In Depth: 10 Spots Where U.S. Homeowners Are Losing Value Fastest

What's certain to follow? Foreclosures.

"Negative equity is a chief stimulant for foreclosures," says Stan Humphries, vice president of data and analytics at Zillow.com. "When facing some type of economic crisis, if you have negative equity you have a lot fewer options."

Behind the Numbers
Using data from Zillow.com, a provider of housing-market statistics, we looked at the 163 largest Census-defined metro areas in the U.S. for cities where new homeowners are losing value fastest, whether as the result of falling home prices, mortgages based on inflated values or loans that required low down payments.

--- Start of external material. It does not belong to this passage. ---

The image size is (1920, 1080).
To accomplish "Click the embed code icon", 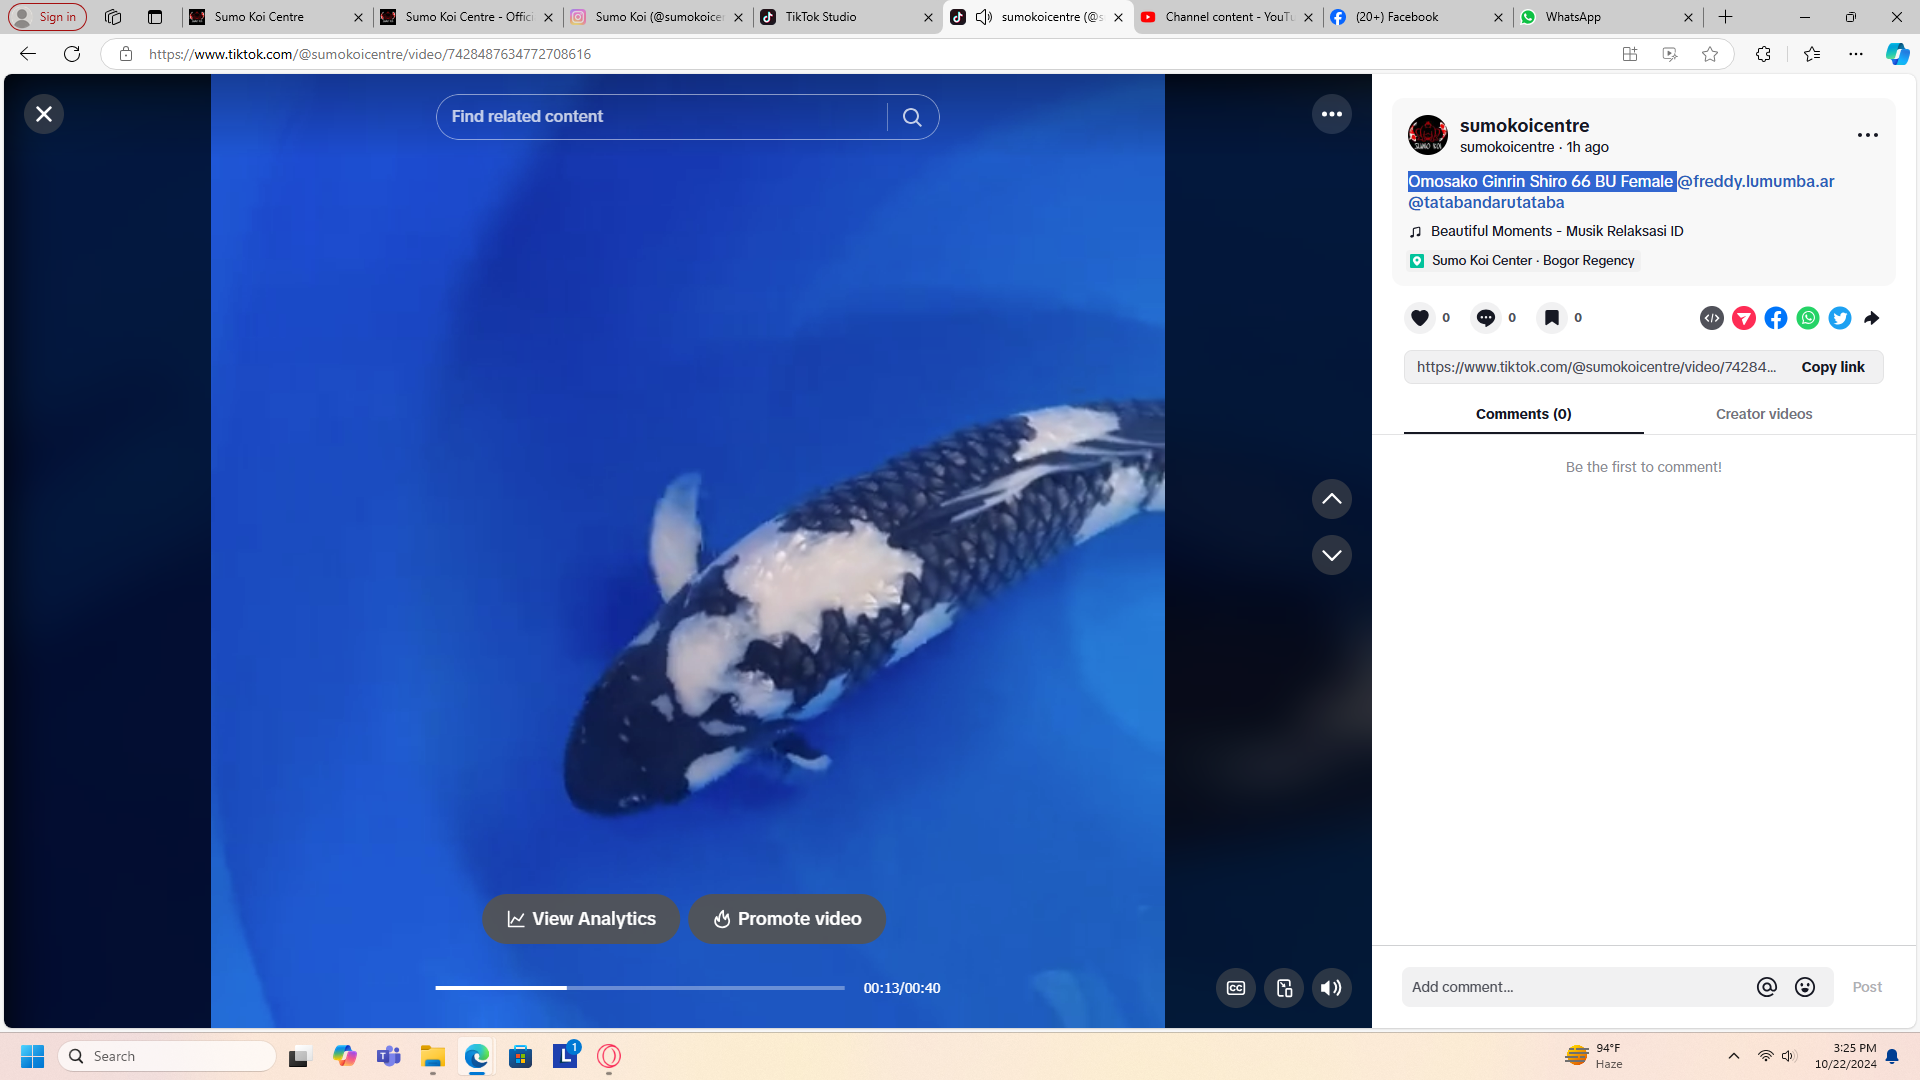I will click(1711, 318).
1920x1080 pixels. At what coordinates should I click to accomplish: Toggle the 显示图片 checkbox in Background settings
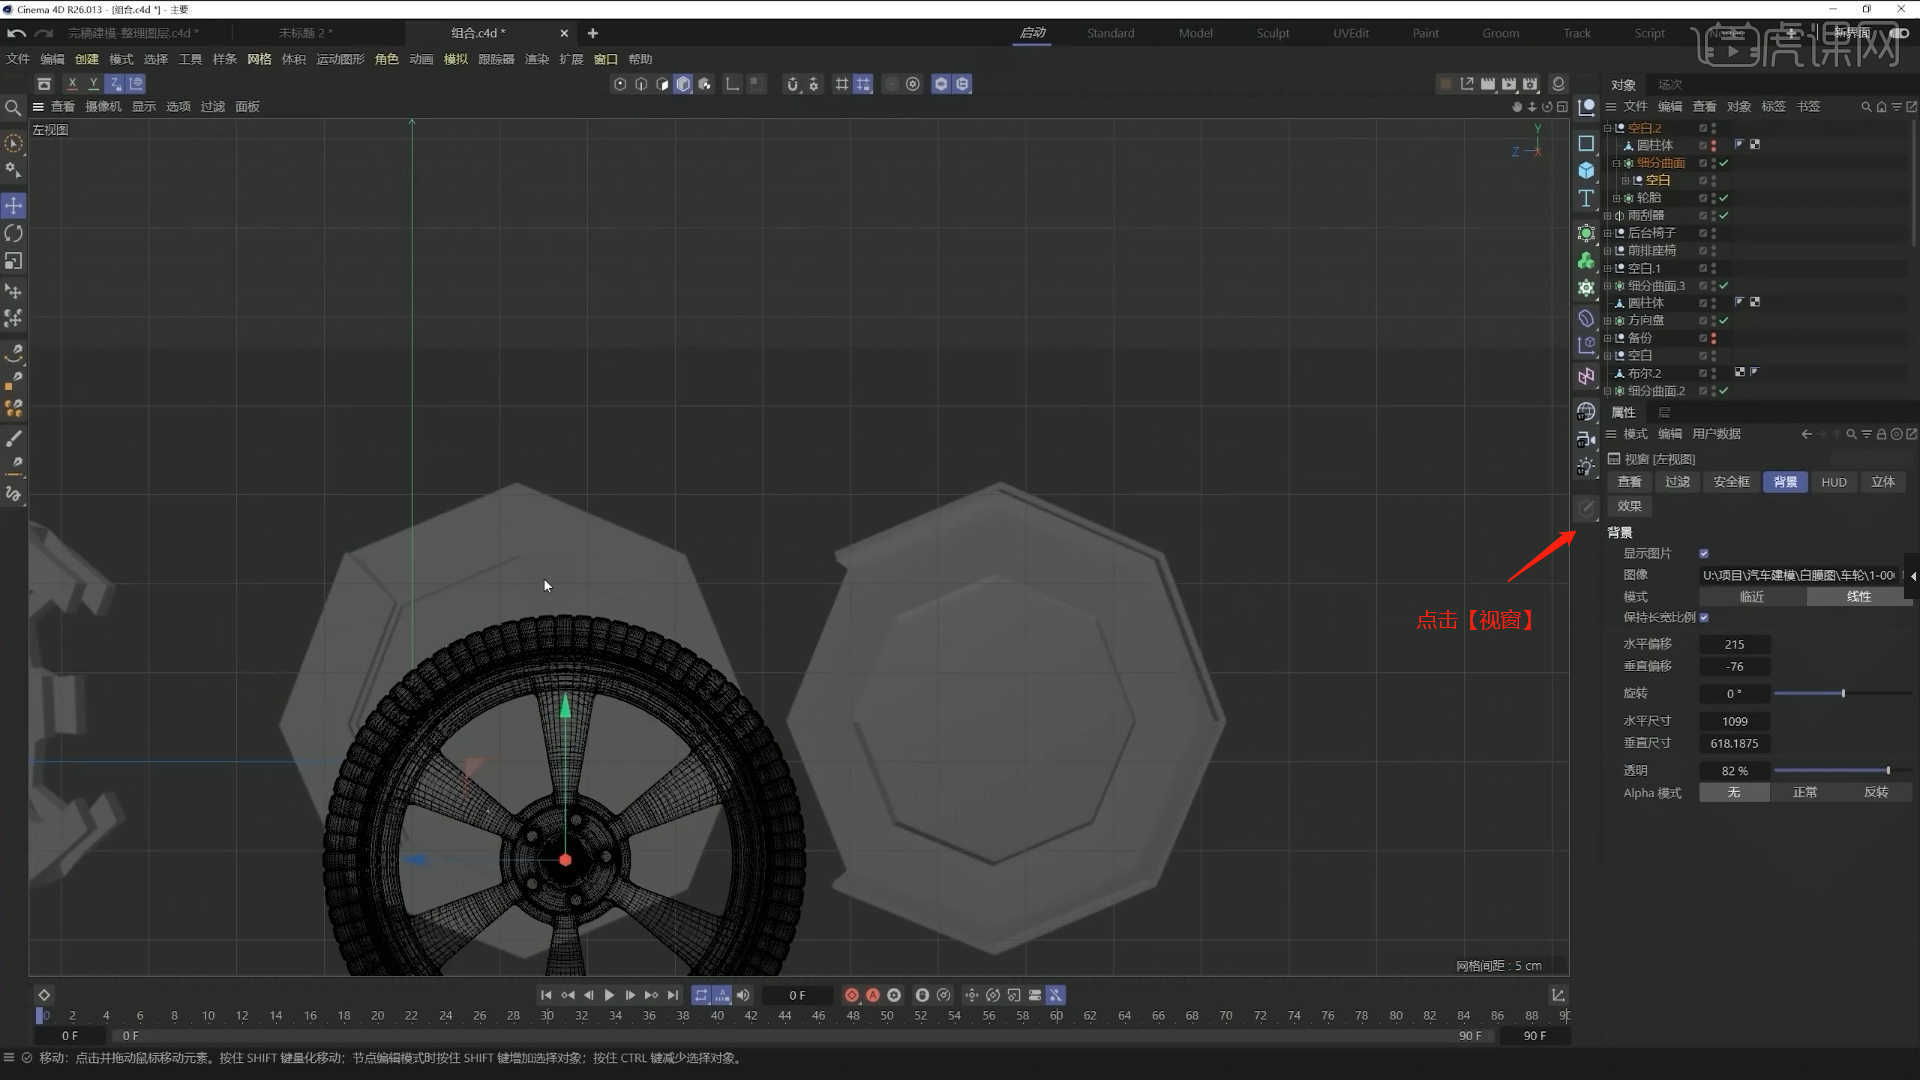1705,552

Foreclosure hot spots like Sacramento, Calif., Phoenix and Las Vegas didn't show up on the list as foreclosures and sales for loss over the past year wiped out heaps of properties' negative equity. In Sacramento, for example, only 17% of homeowners who bought this year are in negative equity situations, compared with 68% of those who bought in 2006.

In cities such as Yuma, Ariz., Bakersfield, Calif., or Port Saint Lucie, Fla., negative equity rates aren't evaporating nearly as quickly. In fact, of homeowners who bought this year, 34%, 31% and 28.3% are already underwater, respectively. That's worse than Phoenix, where new homeowners are underwater at a 23% rate.